**READING PASSAGE**
All are super cute. Good job to you and Hope for raising a wonderful looking litter!


----------



## 18453 (Feb 6, 2010)

flippedstars said:


> hehe I know Verbena is awwwwesomely adorable! I have horrid alergies to just about everything but I do just fine with Oakley and Triglet even though they are SC. It took about a week and then I was fine once I got Oakley...maybe borrow someone's SC and see what happens! hehe


I had a sc for 3 days and ended up on steroids never had any issues before dunno how i'd be now. I don't even know anyone near by to try again.
she my dinky dot


----------



## Terri (Aug 21, 2009)

Oh they are all looking so well and absolutely gorgeous!!
I love Hopper too, and the one that has the same Markings as Tiny, lovely colour!
Cant remember the name now as am at the end. lol

It's nice to see them progress. xx


----------



## KittyD (Apr 2, 2010)

Ohhh what sweet little babies! I'm with you! Sarah that Verbena is a a little stunner.

You have your hands full no doubt but they look wonderful!

Good job


----------



## TwilightGirlKay (Nov 23, 2009)

Adorable puppies 
I love 'em all !!SQUEEL!!


----------



## sandymaynard (Mar 14, 2010)

Oh I love the look of all of them! They looks os cute


----------



## Tanna (Jan 29, 2009)

They atre truly beautiful. Can we see a pic of little Hope?


----------



## MChis (Oct 13, 2009)

Awww!! Wow, has it really been 2 weeks already?! I'm so glad they are all growing & developing so well. What a lot of work they must be but they are SO worth it I'm sure! You very well could have some LC's in there. The namelss boy looks like he may be LC as well as a couple of the white/creasm? It's sort of hard to tell at this point though but wouldn't that be neat if there were!

I love watching them grow though...thanks for sharing!!


----------



## jan896 (Dec 9, 2009)

**STORED ROWS**
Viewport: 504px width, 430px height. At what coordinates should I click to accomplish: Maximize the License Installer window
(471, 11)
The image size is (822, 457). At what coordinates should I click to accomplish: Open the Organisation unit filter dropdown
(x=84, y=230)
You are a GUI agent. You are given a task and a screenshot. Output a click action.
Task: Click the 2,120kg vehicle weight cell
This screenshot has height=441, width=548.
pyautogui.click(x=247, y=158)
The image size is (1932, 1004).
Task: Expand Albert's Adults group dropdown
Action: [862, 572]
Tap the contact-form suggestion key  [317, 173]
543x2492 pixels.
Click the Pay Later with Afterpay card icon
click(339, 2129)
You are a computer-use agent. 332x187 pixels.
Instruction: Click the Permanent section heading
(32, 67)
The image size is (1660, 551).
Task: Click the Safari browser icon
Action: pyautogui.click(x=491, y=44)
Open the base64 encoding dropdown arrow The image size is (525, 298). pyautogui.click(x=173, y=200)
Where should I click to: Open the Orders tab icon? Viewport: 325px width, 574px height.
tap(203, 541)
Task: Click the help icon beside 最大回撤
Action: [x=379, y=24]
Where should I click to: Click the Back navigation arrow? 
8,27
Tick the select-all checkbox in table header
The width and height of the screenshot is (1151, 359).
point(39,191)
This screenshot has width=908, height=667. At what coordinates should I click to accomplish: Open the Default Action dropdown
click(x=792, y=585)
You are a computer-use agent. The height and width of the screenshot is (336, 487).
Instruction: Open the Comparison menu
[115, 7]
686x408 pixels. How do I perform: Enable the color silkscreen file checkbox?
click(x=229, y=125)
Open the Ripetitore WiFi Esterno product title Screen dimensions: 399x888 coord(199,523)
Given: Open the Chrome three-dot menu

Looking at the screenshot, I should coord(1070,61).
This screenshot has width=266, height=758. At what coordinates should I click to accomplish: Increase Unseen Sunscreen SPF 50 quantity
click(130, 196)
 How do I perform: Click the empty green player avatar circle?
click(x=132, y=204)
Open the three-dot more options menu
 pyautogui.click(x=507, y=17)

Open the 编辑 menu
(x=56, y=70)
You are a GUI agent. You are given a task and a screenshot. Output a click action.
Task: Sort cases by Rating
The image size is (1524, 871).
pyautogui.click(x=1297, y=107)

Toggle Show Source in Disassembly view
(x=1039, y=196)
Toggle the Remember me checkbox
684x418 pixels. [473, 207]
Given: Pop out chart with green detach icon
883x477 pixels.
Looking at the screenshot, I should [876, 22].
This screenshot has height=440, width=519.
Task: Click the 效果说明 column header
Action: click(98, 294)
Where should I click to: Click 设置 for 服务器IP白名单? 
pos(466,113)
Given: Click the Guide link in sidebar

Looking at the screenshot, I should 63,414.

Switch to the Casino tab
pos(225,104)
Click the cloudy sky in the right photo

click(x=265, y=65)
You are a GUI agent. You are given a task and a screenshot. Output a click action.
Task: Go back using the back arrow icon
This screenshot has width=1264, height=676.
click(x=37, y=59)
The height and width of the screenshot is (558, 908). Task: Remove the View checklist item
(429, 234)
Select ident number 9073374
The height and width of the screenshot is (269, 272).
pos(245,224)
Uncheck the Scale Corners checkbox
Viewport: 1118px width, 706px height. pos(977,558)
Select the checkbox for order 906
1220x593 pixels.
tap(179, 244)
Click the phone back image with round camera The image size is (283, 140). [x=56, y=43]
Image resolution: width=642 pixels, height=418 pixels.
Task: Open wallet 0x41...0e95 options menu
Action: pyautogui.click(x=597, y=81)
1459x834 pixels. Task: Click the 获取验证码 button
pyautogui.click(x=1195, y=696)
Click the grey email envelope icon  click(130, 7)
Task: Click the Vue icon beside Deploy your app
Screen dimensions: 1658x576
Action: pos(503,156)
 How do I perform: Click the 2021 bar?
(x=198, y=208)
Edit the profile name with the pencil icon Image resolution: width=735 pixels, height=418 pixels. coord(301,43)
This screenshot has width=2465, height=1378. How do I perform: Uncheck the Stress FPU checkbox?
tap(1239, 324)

**YOUR TASK**
Retype the section of the puppy litter forum thread starting at "Awww!! Wow, has" and ending at "though...thanks for sharing!!", character for character.

**OUTPUT OF THE EXERCISE**
Awww!! Wow, has it really been 2 weeks already?! I'm so glad they are all growing & developing so well. What a lot of work they must be but they are SO worth it I'm sure! You very well could have some LC's in there. The namelss boy looks like he may be LC as well as a couple of the white/creasm? It's sort of hard to tell at this point though but wouldn't that be neat if there were!

I love watching them grow though...thanks for sharing!!